Hi I’m Norman Bier, from Carnegie Mellon’s Open Learning Initiative. There’s been plenty said about the past and the present of Open Education so now let’s talk about the future; . Technology has been one of the major drivers of OER replicability w/o cost continues to be a necessary condition for OER to succeed, and many are looking to ongoing technological affordances to provide other ways mechanisms for transforming education. Most frequently I hear suggestions that technology can be transformative by letting studns learn anywhere and any time, or that tech can provide rich simulations and labs to students; others, especially in the OER space, continue to believe the access that technology enables will be transformational.

While these affordances are definitely important, at OLI we’ve felt that the technology’s greatest potential is in the ability to collect and apply data web-based courseware gives us the ability to embed assessment into every student learning opportunity, and to leverage the data capture from these interactions to fundamentally improve learning driving better hints and feedback to learners; offering faculty more focuses queues on where their students are struggling and where they’re succeeding. More broadly, we can interpret these interactions in ways that can continuously improve the design of our courses and in the aggregate, this information can feed back into the research community, advancing our understanding of how humans learn.

Collecting and using this learning data is controversial –especially given some of the recent data abuses and breaches and I’m hearing some leaders in our community calling for strong solutions, ranging from dramatically locking down data to renouncing the collection of data entirely. That’s an important conversation, but it’s not the one that I’m engaging in right now I think we are already in a world where data-driven approaches and materials are already being developed, adopted and embraced by vendors, by schools, by foundations and by government. The future is already here. And to be clear these approaches have already demonstrated an amazing potential improve outcomes, lower costs and enable new approaches and pedagogies. Optimists among us are right to look at these approaches as an opportunity to move the needle in education, especially among vulnerable learning populations. But the pessimists among also have real concerns, in that this seems to provide publishers with a sudden opportunity to reconsider business models as offering subscription services just at the time when real progress is being made on opening content.

My concerns are a little more direct effective use of data drive approaches rely on instrumented content, that is, content that can provide meaningful assessments of student learning. It relies on systems that can capture and store that data, on algorithms that can analyze and make sense of that learner data. And it relies on displays and dashboards that can make that analysis actionable and understandable. Vendors are out ahead in building out these systems and the courseware that drives them, and open education is getting left behind in this race, with a continuing emphasis on developing static open content, and without systems to leverage what instrumented content is open.

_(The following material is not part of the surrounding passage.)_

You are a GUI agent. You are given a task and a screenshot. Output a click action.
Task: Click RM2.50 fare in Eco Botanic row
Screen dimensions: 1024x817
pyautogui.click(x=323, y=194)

So even as we see a broader recognition and use of OER, we also see publishers moving upmarket into data-driven systems, leaving us with a real risk of open ending up w/ a 2nd class solutions and OER consumers –especially galling when you realize that many of these vendors are populating their systems with OER. When vendors are the primary drivers of this approach, it also leaves us with a reach danger of vendor lock-in and all of that data and content ends up stuck in proprietary systems if you leave or if they go out of business. But I’m even more concerned that in this model, the algorithms and models become secret, black box systems. With no visibility into the ways that data is being analyze or the ways that predictions and recommendations are being made, we and are learners become increasingly dependent upon systems that we don’t understand, that that actually might not be making particularly good suggestions or recommendations. Beyond the lack of direct visibility into these systems –that is, the ability to look into the code, there’s also remarkably little secondary visibility; research on the efficacy of these systems is few and far between. Too often what passes as evidence is actually marketing materials masquerading as research, and we’ve seen a few examples of what appeared to be rigorous research into analytics systems turn out to be…well…just wrong.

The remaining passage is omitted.